Kasabalı olarak yaşamak istiyorum
Kasabalı olarak yaşamak istiyorum
Yenişehir’i kasaba, kendimizi de kasabalı olarak tanımladık.
Bazen şikayet etsek te çoğu zaman hoşumuza gitti bu durum.
Büyüdük, büyüyoruz, geliştik, gelişiyoruz derken bile bir yerimiz hep kasabalı olarak kaldı.
Yine aramızda kalsın ama ben galiba bu kasabalı halimizi seviyorum ve özleyeceğim.
Evet, birçok kez şikayet ettim.
Bakın neler söylemişim:
——-
Köy kökenliyiz ve şehre gelirken alışkanlıklarımızın yanında traktörümüzü, römorkumuzu hatta tüm tarım araç gerecimizi taşıyoruz
Şehir yaşamına özgü kurallar manzumesinden haberimiz yok. Olsa da umurumuzda değil.
Kuralsız bir yaşamdan geliyoruz.
Düğün yapıyoruz, silah atarak eğleniyoruz.
Eğlenirken çıkardığımız gürültü, tüm şehre yetecek ölçülerde.
Aracımız içinde dinlediğimiz müzikten, istiyoruz ki bütün mahalle yararlansın.
Bulunduğumuz her noktada tüketiyor, tükettiğimiz her şeyin çöpünü yere atıyoruz.

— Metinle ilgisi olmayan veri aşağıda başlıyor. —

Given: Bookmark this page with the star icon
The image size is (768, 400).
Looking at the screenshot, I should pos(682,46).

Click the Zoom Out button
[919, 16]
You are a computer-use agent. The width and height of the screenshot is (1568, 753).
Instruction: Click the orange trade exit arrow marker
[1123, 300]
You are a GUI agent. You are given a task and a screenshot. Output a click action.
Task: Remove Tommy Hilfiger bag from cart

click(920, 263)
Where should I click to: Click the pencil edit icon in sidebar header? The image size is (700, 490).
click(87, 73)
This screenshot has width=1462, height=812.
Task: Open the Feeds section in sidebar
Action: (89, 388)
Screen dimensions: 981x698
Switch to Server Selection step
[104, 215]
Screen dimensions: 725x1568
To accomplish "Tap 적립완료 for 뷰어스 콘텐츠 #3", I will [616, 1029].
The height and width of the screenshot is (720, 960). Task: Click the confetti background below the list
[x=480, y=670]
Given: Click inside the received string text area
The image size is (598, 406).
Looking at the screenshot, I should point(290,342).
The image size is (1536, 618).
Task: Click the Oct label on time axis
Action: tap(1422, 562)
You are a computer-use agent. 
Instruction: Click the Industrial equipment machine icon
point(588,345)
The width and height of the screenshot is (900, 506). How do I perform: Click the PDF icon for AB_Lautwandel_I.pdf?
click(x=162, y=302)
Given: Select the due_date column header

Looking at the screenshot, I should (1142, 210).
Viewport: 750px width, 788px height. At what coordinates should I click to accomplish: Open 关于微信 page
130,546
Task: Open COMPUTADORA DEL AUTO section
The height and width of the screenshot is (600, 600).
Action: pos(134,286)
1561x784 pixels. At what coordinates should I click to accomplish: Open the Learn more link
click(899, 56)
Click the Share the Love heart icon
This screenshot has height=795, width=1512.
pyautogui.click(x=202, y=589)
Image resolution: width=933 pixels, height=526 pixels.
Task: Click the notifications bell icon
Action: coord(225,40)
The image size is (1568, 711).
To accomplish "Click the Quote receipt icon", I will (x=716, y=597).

Üçümüz, beşimiz bir aradaysak, herkese açık bir mekânda olduğumuzu unutuyor veya önemsemiyoruz.
Birilerinin oğlu, ötekilerin kızı, onun işi, ötekinin parası ya da parasızlığı bizim sevdiğimiz sohbet konularımız.
Çoğu kez bildiğimizi değil, duyduğumuzu konuşuyoruz. Bazen de uyduruyoruz. Dedikodu ise vazgeçilmezimiz.
Ciddi işlerin insanı olamıyoruz.
İçinde bulunduğumuz durumu anlamaya çalışmıyoruz.
Durumun gereğini yapamıyor, yaptıklarımızın sonuçlarını görmüyor, hatalarımızı kabullenmiyoruz.
Üretirken de tüketirken de zihniyet olarak da pratik olarak da kasabalıyız.
Biraz yılgın, yorgun, ürkek ve biraz da tembeliz.
Günlük yaşam içinde hiçbir konuda müdahil olamıyor, olanlara ise “Sana ne” diye çıkışıyoruz.
“Benden duyduğunu söyleme” uyarısı yapmadan bir bilgi veya görüşü paylaşamıyoruz.
” Ben başımı derde sokmam”, “ En iyisi Tribün, otur seyret, kim ne yaparsa yapsın”
“ Sen mi düzelteceksin” vb. şeklinde uzayıp giden cümleler, birey olamamanın, kendine güvenememenin sonuçları olsa gerek.
Hâlbuki şehirli olmak; birey olmak, kendi ayakları üzerinde durmak değil mi?
Şehirli olmak; kendine güvenmek, kurallara inanmak ve onlarla yaşamayı bilmek değil mi?
Şehirli olmak birlikte yaşamayı ve kurallarını bilmek değil mi?
Kim bilir belki de bunlar kasabalı olmanın özellikleri değildir.
Belki de bunlar sadece eğitimle ilgilidir.
Evet, ama bizler eğitim bakımından da kasabalı değil miyiz?
————
İşte böyle.
Ben, geçmişten bu yana şikayet ettiğim bu kasabalı insanı seviyorum.
‘Kasabalı’ sıfatı beni eskisi gibi tedirgin etmiyor.
Belki, bir parçası olmam nedeniyle,
Belki kaybetmek üzere olduğumu düşündüğüm için,
Belki de samimi bulduğum için.
Daha saf ve daha temiz kaldığına inandığım için
Belki hiçbiri…
Belki de sadece yaşlanmakta olduğum için.
Hangi nedenle olursa olsun.
Ben, kasabada, kasabalı olarak yaşamak istiyorum.